IV. DISPOSITIVO E TESE

4.1. Deferidas as inscrições recebidas, designa-se o Dr. Fábio Vieira Heerdt, Juiz de Direito do 3º Juizado do 2º Juízo do Juizado Regional da Infância e Juventude de Porto Alegre, para exercer a titularidade da 111ª Zona Eleitoral de Porto Alegre, pelo período de dois anos, a partir de 07.01.2026, nos termos do art. 3º, caput, da Resolução TRE-RS n. 412/23.

Teses de julgamento: "1. A designação de magistrado para titularidade de Zona Eleitoral deve observar o sistema de rodízio bienal quando todos os habilitados já exerceram jurisdição eleitoral no Estado. 2. A preferência deve recair sobre o magistrado com maior tempo de afastamento da titularidade de Zona Eleitoral, conforme art. 6º, § 1º, da Resolução TRE-RS n. 412/23. 3. Magistrados titulares têm preferência sobre substitutos para fins de designação eleitoral."

Dispositivos relevantes citados: Código Eleitoral, art. 32, caput; Resolução TSE n. 21.009/02, art. 3º, § 3º; Resolução TRE-RS n. 412/23, arts. 1º, 3º, caput, 5º, caput, e 6º, §§ 1º a 3º.
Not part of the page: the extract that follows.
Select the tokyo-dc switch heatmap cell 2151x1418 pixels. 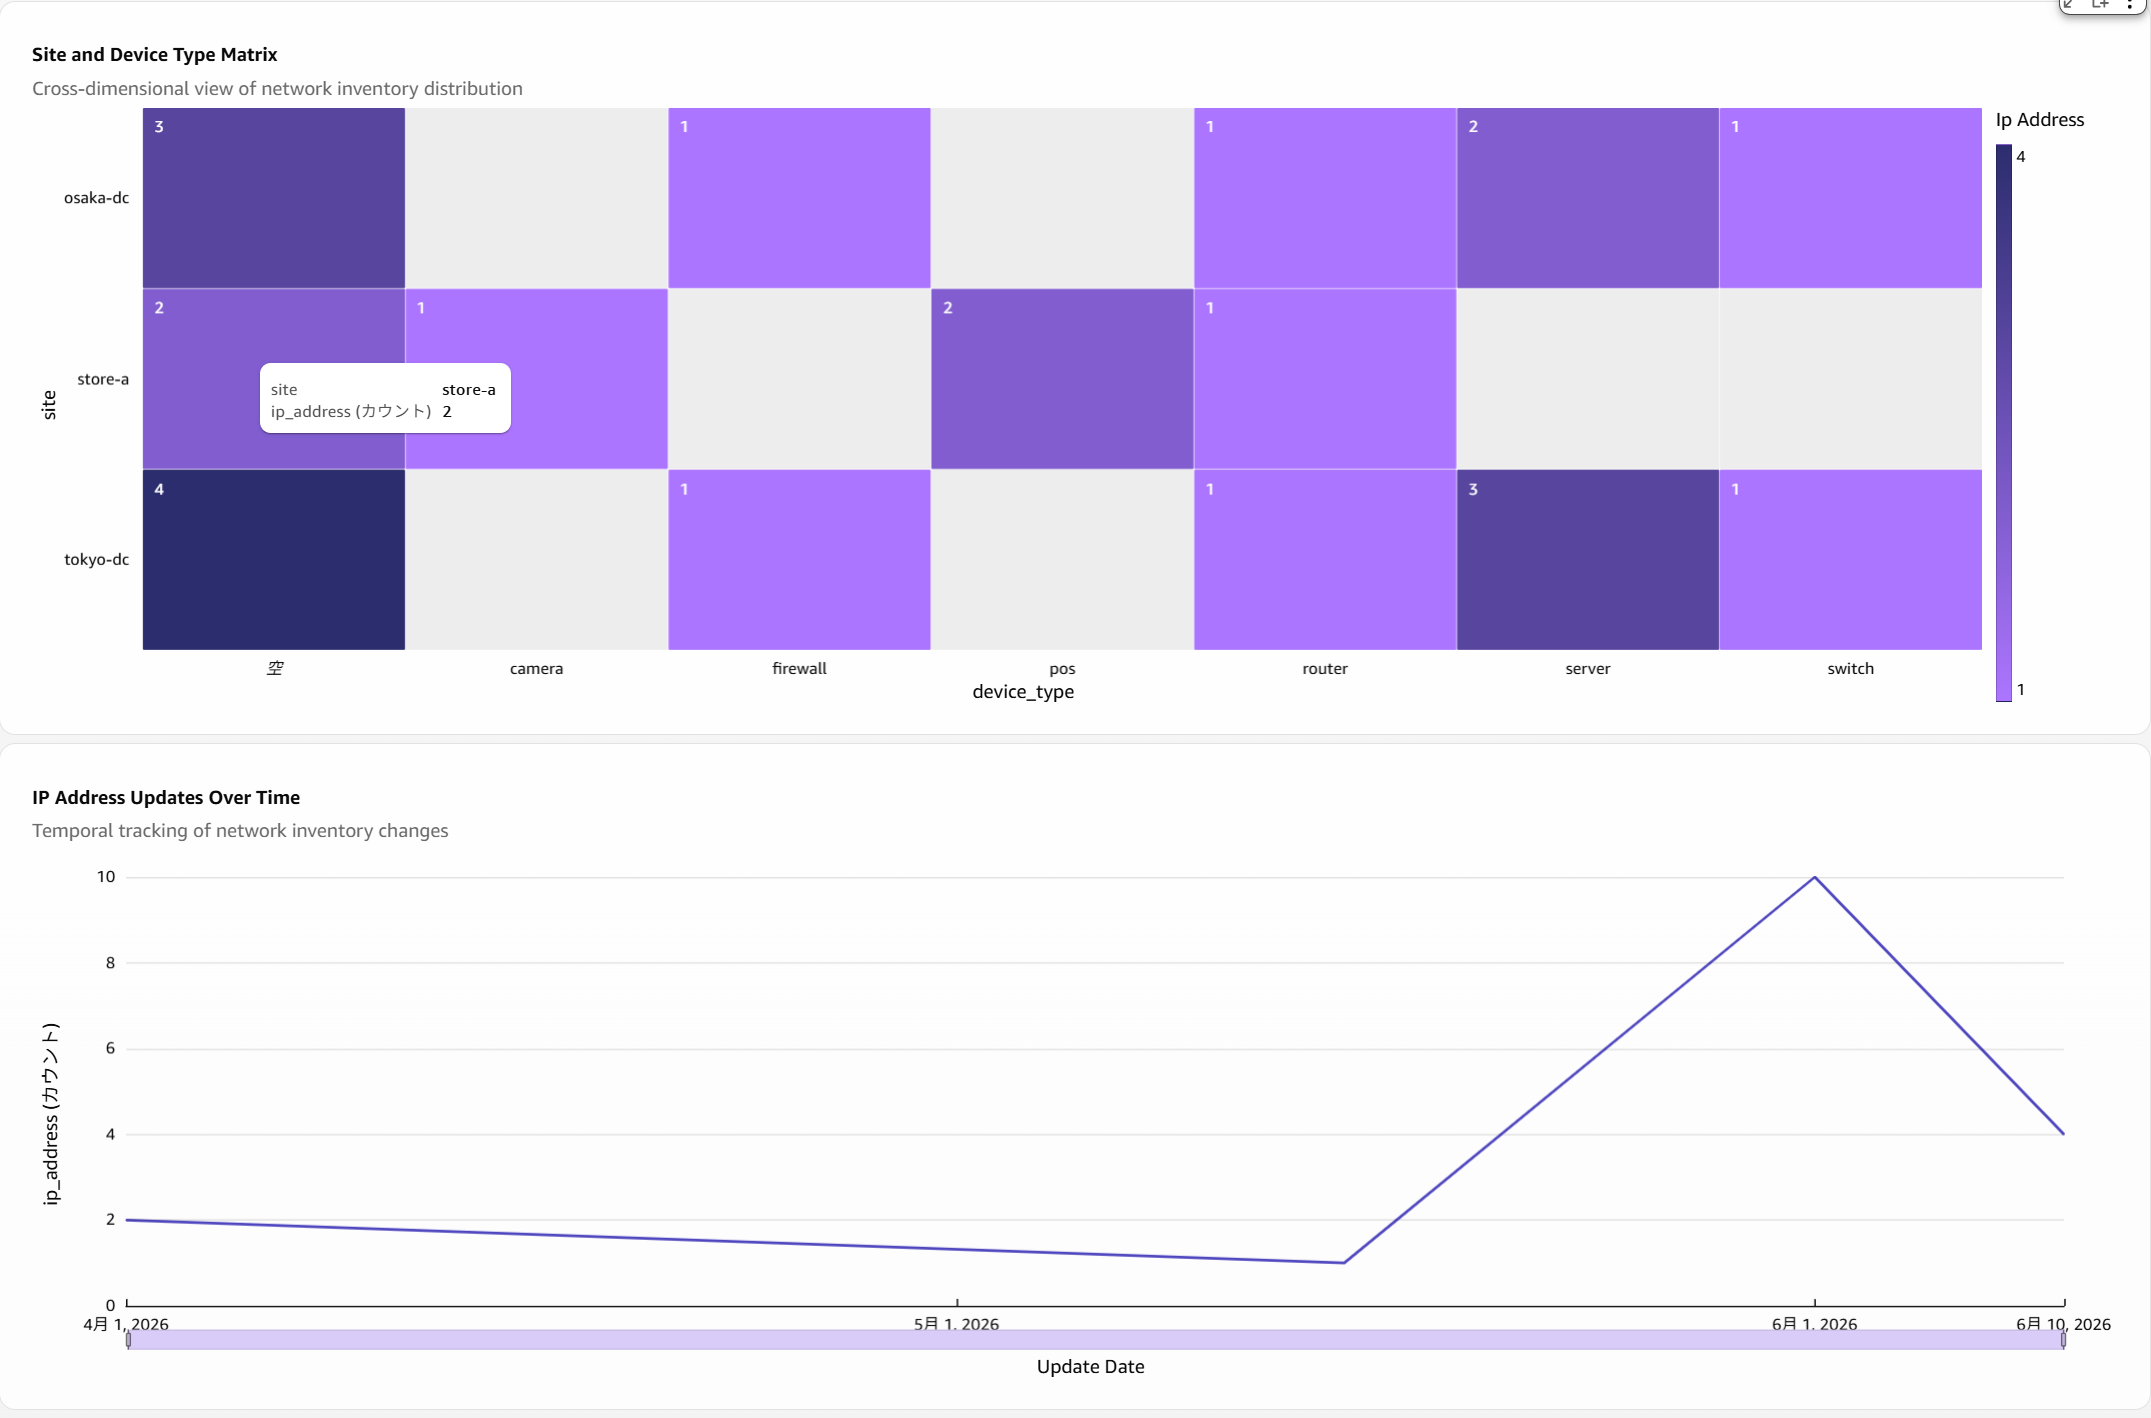click(1850, 559)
Não há pareceres para este processo
Não há memoriais para este processo
Não há sustentações orais para este processo

Por unanimidade, deferiram as inscrições recebidas e designaram o Dr. Fábio Vieira Heerdt, Juiz de Direito do 3º Juizado do 2º Juízo do Juizado Regional da Infância e Juventude de Porto Alegre, para exercer a titularidade da jurisdição na 111ª Zona Eleitoral de Porto Alegre, pelo período de dois anos, a partir de 07.01.2026, com fundamento no art. 3º, caput, da Resolução TRE-RS n. 412/23.